That No SQL Thing
Probably the worst thing about relational databases is that they are so good in what they are doing. Good enough to conquer the entire market on data storage and hold it for decades.
Wait! That is a bad thing? How?
It is a bad thing because relational databases are appropriate for a wide range of tasks, but not for every task. Yet it is exactly that that caused them to be used in contexts where they are not appropriate. In the last month alone, my strong recommendation for two different client was that they need to switch to a non relational data store because it would greatly simplify the work that they need to do.
That met with some (justified) resistance, predictably. People think that RDBMS are the way to store data. I decided to write a series of blog posts about the topic, trying to explain why you might want to work with a No SQL database.
Relational Databases have the following properties:
- Table / Row based
- Rich querying capabilities
- Foreign keys
Just about any of the No SQL approaches give up on some of those properties., usually, it gives up on all of those properties. But think about how useful an RDBMS is, how flexible it can be. Why give it up?
Indeed, the most common reason to want to move from a RDBMS is running into the RDBMS limitations. In short, RDBMS doesn’t scale. Actually, let me phrase that a little more strongly, RDBMS systems cannot be made to scale.
The problem is inherit into the basic requirements of the relational database system, it must be consistent, to handle things like foreign keys, maintain relations over the entire dataset, etc. The problem, however, is that trying to scale a relational database over a set of machine. At that point, you run head on into the CAP theorem, which state that if consistency is your absolute requirement, you need to give up on either availability or partition tolerance.

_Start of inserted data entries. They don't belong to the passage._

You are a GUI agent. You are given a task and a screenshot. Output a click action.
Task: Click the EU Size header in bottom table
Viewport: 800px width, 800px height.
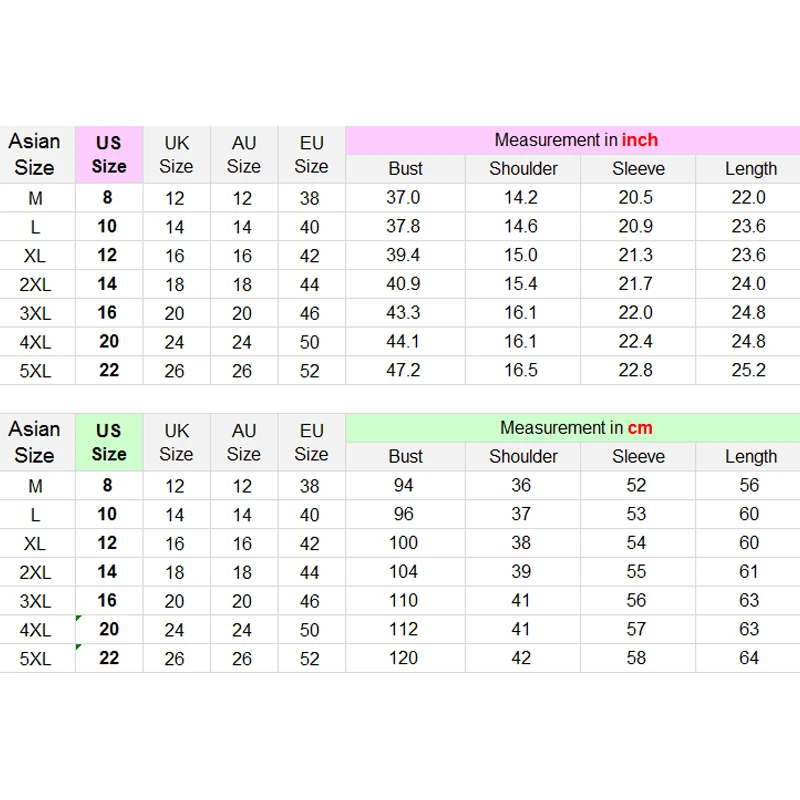coord(311,442)
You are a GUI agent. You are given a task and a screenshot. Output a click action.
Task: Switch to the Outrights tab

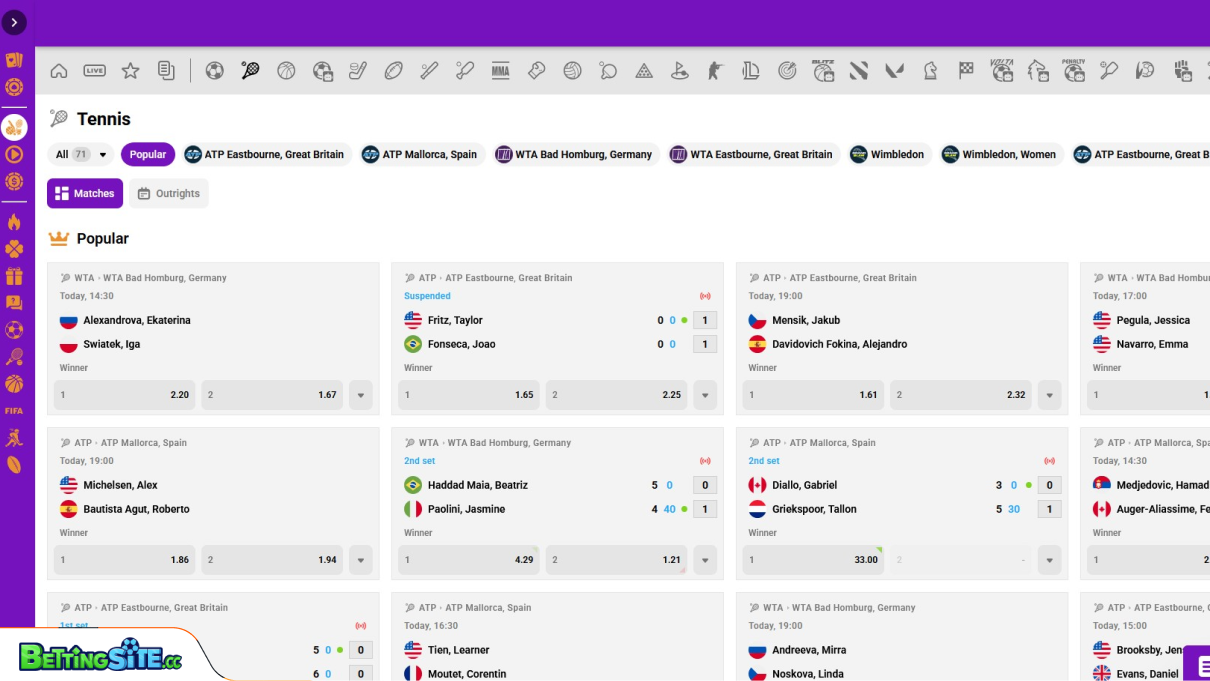[x=168, y=194]
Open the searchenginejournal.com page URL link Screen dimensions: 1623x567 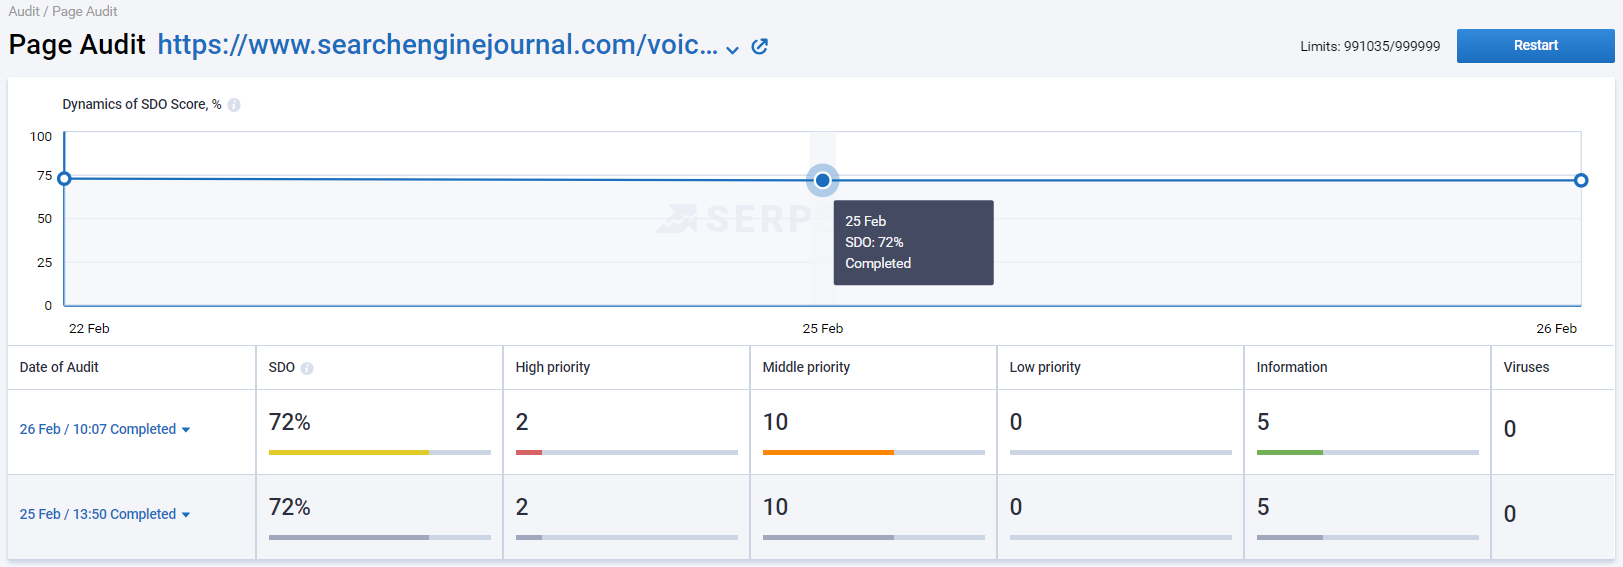437,45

In most high scaling environments, it is not feasible to give up on either option, so relational databases are out. That leaves you with the No SQL options, I am going to dedicate a post for each of the following, let me know if I missed something:
- Key/Value store
- Key/Value store – sharding
- Key/Value store - replication
- Key/Value store – eventually consistent
- Document Databases
- Graph Databases
- Column (Family) Databases
Other databases, namely XML databases and Object databases, exists. Object databases suffer from the same problem regarding CAP as relational databases, and XML databases are basically a special case of a document database.